So we were helping Mom’s husband clean out the mess in his house. When we were in the detached garage, we found a safe inside of it. Inside of it was $4,000 in cash, the phone number to her stockbroker, and a will that was written in 2006. That will dictated that my mother’s assets be split between the three of Mom and Dad’s children. The three of us have wills that were written earlier, but they were all from before Dad passed away.
She married her husband in 2021. Since getting married, my mother and her husband have maintained separate bank accounts at the insistence of the husband’s daughter, who always accused my mother of being a gold digger, but was also collecting $4,000 a month in support payments from her father. Those payments are scheduled to continue until the daughter turns 25 years old. (She is 23 now)
According to my brother’s estate attorney, the will from 2006 is the controlling one, but since they were married after that will was written, her husband (we will call him John) is entitled to a third of the assets, then the remainder will be split according to the will. John, however has dementia and isn’t in good health. That means that John’s daughter Susan will get whatever money he gets from my Mother’s estate as soon as he passes.
This is important, because the stockbroker tells us that he closed Mom’s account back in June, at her request.

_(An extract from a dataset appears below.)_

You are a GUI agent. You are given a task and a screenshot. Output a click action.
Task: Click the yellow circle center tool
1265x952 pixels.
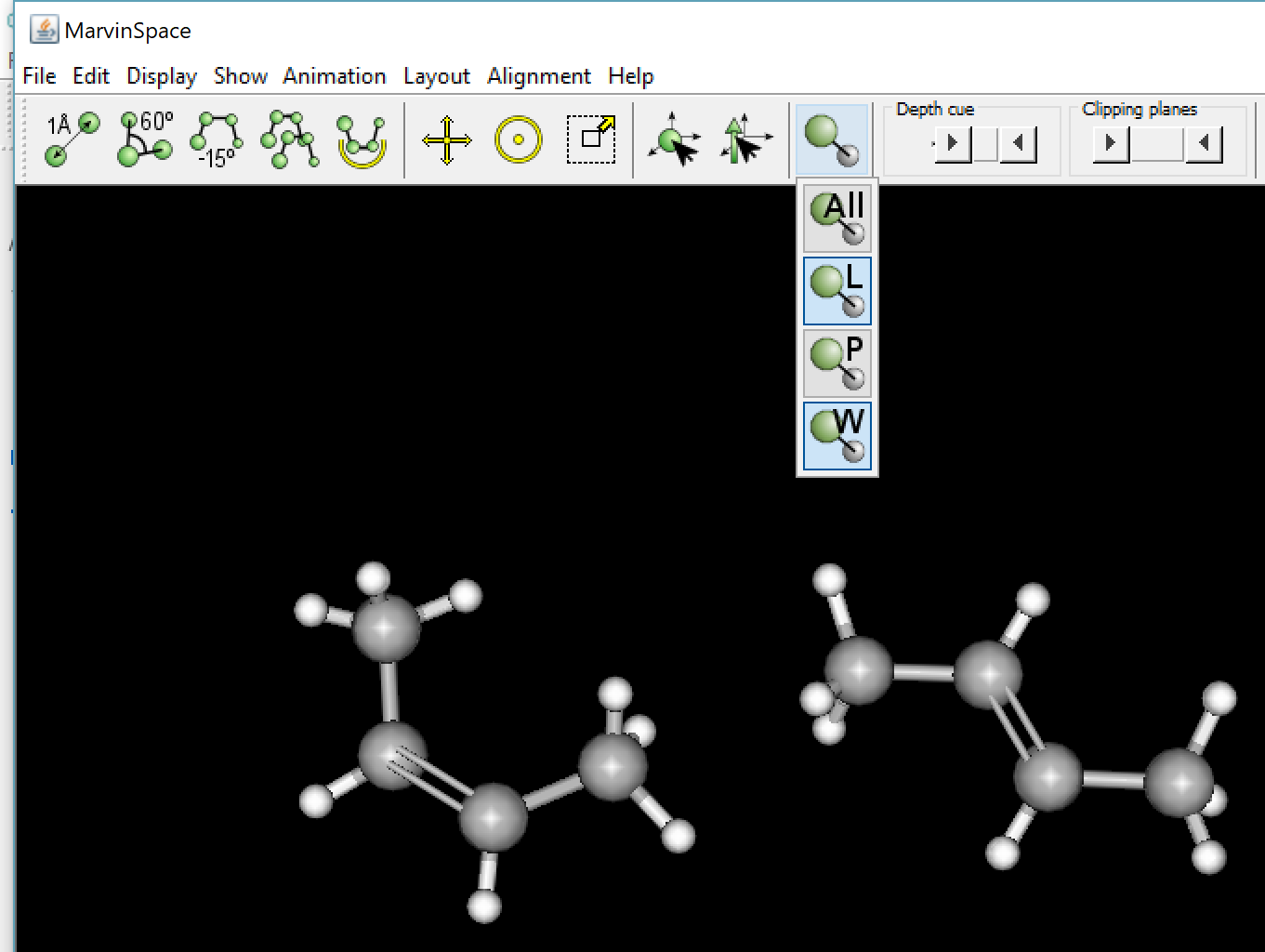click(518, 140)
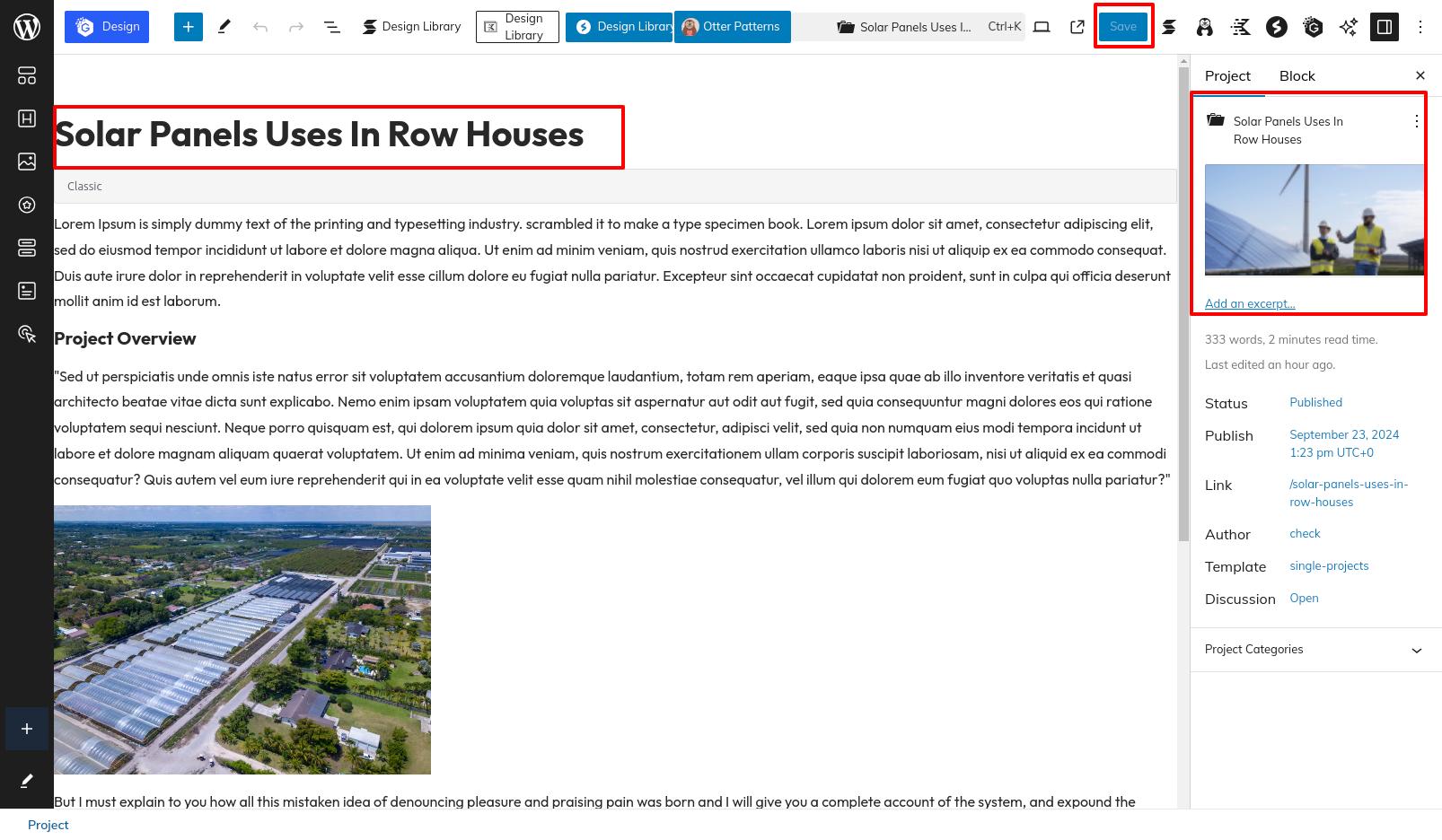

The money was sent to a bank by wire transfer, and that is where the trail grows cold. The balance that was transferred was over $150,000. That amount represents the remainder of my father’s retirement savings.
This bothers us, because Susan was absolutely ugly to my Mother. She opposed the wedding, and when she and her father went out to dinner, Susan would never let my mother go with them. Letting this woman that none of us know inherit the money that my Mom and Dad spend a lifetime putting away isn’t sitting right with us. We have discussed it- all three of us siblings have grandchildren, and we want to fight for that money and use it to set up a trust for Mom and Dad’s great-grandchildren, our grandkids.
This would possibly entail a protracted and expensive legal battle. Lawyers would likely eat up half of the money that is there. So instead, we are going to request that the state place Mom’s estate in probate, and then offer to settle it by giving John half of the estate, with the remaining half being used to setup a trust for the benefit of Mom’s great-grandchildren.
If Mom intended things to go any other way, then why didn’t she write a new will? If the 2006 will was no longer her wishes because of her wedding, then why didn’t she rewrite it? Why keep it in the safe?
Still a mess, and getting messier every day.